Page:Bouchor - Les Symboles, nouvelle série.djvu/251

La bibliothèque libre.
Cette page n’a pas encore été corrigée

Ah ! s’il n’appelle à lui que les justes, bien peu
Posséderont un jour la vision de Dieu !
Moi, dans la paix du Ciel, ce sera ma torture
De voir l’homme écrasé par l’aveugle Nature.
Pauvres êtres souffrants dont le salut m’est cher,
Vous laisserai-je en proie aux fureurs de la chair ?
Vous faudra-t-il errer sans conseil et sans guide ?
Non.

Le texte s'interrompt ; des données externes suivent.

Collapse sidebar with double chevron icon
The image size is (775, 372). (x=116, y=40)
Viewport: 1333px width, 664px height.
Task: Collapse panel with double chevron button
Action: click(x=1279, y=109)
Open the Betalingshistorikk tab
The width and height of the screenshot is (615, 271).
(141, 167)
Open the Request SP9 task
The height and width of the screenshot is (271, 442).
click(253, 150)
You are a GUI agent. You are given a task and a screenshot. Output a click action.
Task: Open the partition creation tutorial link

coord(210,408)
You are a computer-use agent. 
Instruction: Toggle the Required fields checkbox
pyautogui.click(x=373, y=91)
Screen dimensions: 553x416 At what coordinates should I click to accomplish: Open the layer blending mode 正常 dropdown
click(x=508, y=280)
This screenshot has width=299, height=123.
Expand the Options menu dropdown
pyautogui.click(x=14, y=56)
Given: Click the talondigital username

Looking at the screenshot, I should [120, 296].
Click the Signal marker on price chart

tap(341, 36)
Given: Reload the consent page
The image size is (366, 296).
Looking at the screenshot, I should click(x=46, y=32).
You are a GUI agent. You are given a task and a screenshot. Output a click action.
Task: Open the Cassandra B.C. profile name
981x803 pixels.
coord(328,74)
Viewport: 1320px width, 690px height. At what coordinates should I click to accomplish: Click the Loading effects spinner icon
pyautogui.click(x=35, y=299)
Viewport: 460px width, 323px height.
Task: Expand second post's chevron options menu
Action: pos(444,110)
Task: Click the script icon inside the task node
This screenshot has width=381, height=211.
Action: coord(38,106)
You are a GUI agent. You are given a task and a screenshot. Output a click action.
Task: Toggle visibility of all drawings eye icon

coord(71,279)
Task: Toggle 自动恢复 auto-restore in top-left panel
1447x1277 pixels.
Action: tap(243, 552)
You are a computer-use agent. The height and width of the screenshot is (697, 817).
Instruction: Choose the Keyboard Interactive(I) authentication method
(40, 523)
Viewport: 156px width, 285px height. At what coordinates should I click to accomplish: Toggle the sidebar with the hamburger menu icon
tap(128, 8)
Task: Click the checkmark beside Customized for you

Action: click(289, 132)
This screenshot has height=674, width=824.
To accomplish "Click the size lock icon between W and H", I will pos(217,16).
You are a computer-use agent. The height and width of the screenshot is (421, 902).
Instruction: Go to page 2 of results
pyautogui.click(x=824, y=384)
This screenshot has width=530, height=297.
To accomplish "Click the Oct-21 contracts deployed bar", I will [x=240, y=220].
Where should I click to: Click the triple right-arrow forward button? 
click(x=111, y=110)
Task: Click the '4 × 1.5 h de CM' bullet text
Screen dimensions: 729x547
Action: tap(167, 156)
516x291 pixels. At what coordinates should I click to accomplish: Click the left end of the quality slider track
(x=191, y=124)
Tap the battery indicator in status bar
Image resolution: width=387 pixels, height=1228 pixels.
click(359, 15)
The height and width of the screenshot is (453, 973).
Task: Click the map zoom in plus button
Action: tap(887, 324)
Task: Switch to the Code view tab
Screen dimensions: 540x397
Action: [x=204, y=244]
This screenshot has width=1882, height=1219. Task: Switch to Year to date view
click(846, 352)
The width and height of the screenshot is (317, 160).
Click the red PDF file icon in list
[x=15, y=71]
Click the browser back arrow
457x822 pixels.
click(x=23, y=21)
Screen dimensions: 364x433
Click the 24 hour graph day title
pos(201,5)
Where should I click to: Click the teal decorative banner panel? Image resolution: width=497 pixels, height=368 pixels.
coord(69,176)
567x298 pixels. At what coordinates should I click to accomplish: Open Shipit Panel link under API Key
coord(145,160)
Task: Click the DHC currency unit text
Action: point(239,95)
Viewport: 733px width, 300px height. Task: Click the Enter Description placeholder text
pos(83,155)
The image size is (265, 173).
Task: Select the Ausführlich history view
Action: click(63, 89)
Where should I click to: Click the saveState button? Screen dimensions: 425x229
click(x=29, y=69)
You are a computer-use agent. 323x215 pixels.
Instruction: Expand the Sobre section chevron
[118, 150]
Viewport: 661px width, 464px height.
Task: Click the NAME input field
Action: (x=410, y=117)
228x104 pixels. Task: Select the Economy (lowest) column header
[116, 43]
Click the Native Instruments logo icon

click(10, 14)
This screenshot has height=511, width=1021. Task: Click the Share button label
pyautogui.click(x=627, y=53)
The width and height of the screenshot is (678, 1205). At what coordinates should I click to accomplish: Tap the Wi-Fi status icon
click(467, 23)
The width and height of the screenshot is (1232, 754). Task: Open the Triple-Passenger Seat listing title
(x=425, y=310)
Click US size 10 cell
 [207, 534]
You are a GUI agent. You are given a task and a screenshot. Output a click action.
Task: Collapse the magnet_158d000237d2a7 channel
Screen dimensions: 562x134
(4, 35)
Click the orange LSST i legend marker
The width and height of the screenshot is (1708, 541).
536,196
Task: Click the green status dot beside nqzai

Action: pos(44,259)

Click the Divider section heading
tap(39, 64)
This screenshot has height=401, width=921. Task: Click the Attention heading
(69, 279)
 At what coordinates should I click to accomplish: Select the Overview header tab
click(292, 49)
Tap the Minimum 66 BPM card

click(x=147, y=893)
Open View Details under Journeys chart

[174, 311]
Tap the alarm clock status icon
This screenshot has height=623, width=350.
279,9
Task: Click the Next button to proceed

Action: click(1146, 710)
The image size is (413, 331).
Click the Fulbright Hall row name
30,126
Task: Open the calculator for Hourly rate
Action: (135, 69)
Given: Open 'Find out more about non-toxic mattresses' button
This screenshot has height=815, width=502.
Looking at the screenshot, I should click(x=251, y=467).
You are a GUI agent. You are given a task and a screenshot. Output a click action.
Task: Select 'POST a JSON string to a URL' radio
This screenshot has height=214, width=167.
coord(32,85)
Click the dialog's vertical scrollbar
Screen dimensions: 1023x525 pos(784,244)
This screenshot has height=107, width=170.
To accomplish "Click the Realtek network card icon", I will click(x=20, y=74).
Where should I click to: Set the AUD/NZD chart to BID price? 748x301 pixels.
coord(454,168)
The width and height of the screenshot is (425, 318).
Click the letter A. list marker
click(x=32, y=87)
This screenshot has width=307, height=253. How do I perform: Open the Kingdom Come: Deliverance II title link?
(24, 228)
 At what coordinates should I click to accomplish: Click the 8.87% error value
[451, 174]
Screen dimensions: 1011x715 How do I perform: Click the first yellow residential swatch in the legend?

Je redescendrai du Paradis splendide ;
Et, mille fois, soumis aux cruautés du sort,
Je naîtrai de la femme et je mourrai de mort.
Accablés sous le poids de crimes séculaires,
Enivrés de désirs, fous de vaines colères,
Vous vous efforcerez de vaincre en frémissant,
O frères, la révolte immortelle du sang.
Je serai parmi vous, moi, poursuivant ma tâche,
Maudit par le puissant et trahi par le lâche.
Quelques-uns me suivront : plein d’un espoir joyeux,
Je croirai voir l’amour se lever dans leurs yeux…
Mais puis-je triompher de la matière immonde ?
Non : le mal, à jamais, doit asservir le monde.
J’ai fait un rêve, et rien n’accomplira mon vœu.
Toujours ce cœur blessé saignera loin de Dieu.